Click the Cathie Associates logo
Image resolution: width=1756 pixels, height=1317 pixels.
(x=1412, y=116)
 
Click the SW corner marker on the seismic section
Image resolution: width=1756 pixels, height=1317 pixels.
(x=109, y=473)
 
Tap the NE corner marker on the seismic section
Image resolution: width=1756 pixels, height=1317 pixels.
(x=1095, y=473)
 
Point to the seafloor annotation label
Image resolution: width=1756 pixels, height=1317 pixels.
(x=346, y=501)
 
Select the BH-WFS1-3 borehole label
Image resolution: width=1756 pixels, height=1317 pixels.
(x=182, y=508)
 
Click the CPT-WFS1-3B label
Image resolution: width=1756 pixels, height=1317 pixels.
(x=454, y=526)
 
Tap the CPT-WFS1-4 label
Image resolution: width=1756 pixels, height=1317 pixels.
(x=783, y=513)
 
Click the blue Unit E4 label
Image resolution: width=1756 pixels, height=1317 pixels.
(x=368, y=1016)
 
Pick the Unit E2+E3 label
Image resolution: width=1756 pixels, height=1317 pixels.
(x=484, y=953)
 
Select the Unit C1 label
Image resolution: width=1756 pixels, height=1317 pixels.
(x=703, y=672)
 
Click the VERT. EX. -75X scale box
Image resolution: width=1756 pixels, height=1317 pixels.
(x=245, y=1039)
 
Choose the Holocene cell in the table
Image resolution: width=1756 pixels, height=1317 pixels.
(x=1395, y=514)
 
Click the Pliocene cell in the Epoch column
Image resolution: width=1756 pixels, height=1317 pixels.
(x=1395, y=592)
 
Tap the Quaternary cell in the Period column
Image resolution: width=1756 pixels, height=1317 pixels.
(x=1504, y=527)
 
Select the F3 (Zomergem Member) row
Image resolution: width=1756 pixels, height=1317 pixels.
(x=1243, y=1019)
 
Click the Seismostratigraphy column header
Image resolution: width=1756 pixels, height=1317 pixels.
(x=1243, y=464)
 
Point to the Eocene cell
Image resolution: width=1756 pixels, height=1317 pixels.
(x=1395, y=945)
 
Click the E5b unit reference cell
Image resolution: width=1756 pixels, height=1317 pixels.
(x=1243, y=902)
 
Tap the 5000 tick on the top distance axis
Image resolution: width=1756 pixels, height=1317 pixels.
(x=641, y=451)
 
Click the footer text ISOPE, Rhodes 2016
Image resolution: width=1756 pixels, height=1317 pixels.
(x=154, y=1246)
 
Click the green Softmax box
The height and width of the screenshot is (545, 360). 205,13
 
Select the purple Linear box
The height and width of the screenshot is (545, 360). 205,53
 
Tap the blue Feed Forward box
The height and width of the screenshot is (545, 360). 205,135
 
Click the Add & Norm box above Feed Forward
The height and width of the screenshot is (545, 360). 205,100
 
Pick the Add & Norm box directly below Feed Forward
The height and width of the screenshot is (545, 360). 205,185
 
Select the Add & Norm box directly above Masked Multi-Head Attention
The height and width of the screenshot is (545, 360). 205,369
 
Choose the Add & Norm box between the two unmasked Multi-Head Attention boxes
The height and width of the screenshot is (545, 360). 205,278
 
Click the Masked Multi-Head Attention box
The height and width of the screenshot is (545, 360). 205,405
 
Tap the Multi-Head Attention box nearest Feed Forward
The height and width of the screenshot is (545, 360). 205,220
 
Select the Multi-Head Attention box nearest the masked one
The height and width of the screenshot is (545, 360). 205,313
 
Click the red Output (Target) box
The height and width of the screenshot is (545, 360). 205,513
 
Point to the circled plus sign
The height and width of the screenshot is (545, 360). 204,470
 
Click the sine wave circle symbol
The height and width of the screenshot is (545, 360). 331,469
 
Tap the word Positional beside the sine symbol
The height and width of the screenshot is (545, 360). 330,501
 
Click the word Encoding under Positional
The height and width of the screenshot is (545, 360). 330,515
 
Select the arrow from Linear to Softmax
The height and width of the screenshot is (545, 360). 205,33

What you should do> Reproduce the data above starting at the line that contains "Select the Unit C1 label" and ending at the line that contains "(x=1504, y=527)", both included. Scale every coordinate in the answers by 0.45 and round to whole numbers, with halves rounded up. Leave all other text, including the requests, unchanged, and return only those lines.

Expected answer>
Select the Unit C1 label
Image resolution: width=1756 pixels, height=1317 pixels.
(x=316, y=302)
 
Click the VERT. EX. -75X scale box
Image resolution: width=1756 pixels, height=1317 pixels.
(x=110, y=468)
 
Choose the Holocene cell in the table
Image resolution: width=1756 pixels, height=1317 pixels.
(x=628, y=231)
 
Click the Pliocene cell in the Epoch column
Image resolution: width=1756 pixels, height=1317 pixels.
(x=628, y=266)
 
Tap the Quaternary cell in the Period column
Image resolution: width=1756 pixels, height=1317 pixels.
(x=677, y=237)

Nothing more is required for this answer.